[Exercise description]:
Return, exactly as written, the lines of the material from its top through the line with "Screen dimensions: 675x464", keeping pictures out.

───── Available data ─────

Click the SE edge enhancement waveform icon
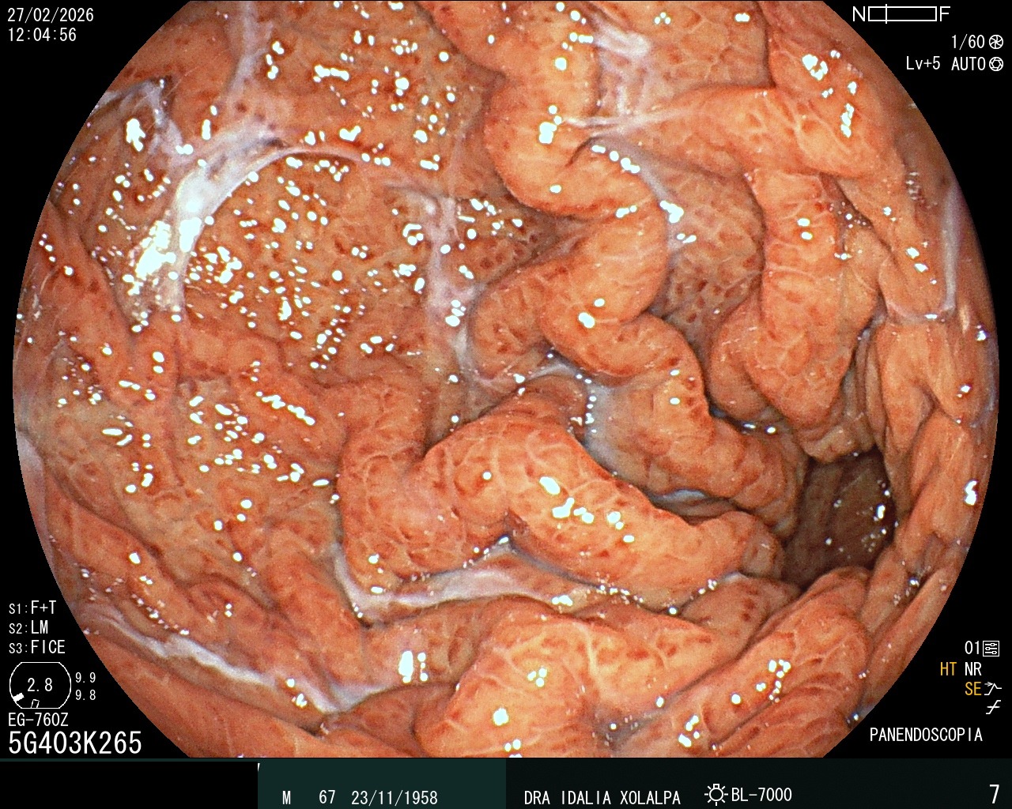Screen dimensions: 1012x809 (x=993, y=689)
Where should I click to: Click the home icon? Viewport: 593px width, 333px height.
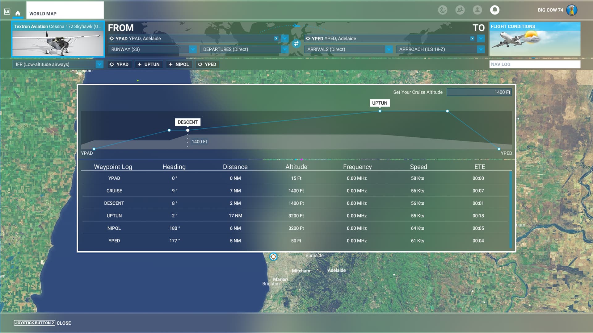click(x=18, y=13)
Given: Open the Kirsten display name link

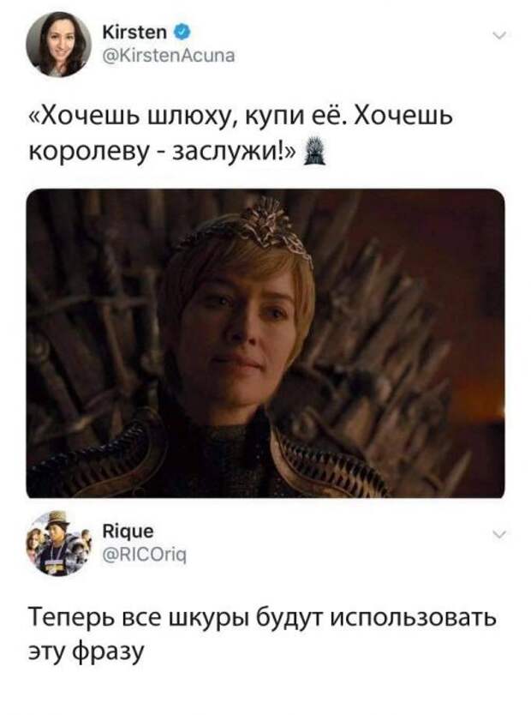Looking at the screenshot, I should click(134, 33).
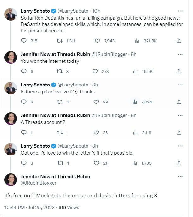
Task: Share the DeSantis failing campaign tweet
Action: (x=179, y=41)
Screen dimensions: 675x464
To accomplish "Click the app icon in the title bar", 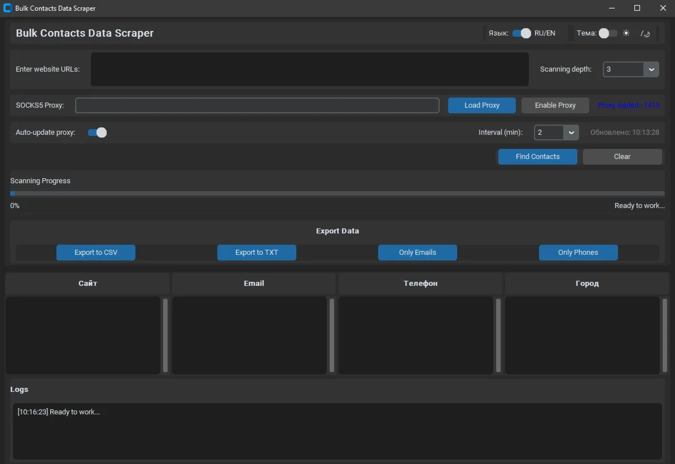I will [x=8, y=8].
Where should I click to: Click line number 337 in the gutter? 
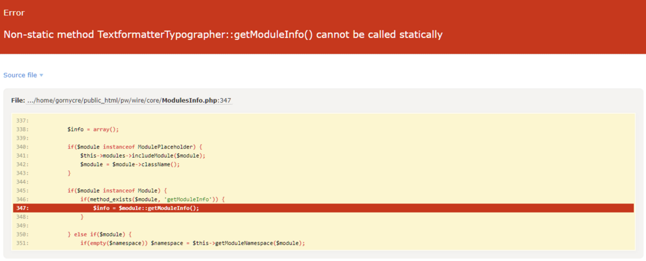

─────

[Worked solution]:
Click the SE edge enhancement waveform icon
Screen dimensions: 1012x809 (x=993, y=689)
Where should I click to: Click the home icon? Viewport: 593px width, 333px height.
click(x=18, y=13)
Given: Open the Kirsten display name link

Looking at the screenshot, I should click(134, 33).
Task: Share the DeSantis failing campaign tweet
Action: (x=179, y=41)
Screen dimensions: 675x464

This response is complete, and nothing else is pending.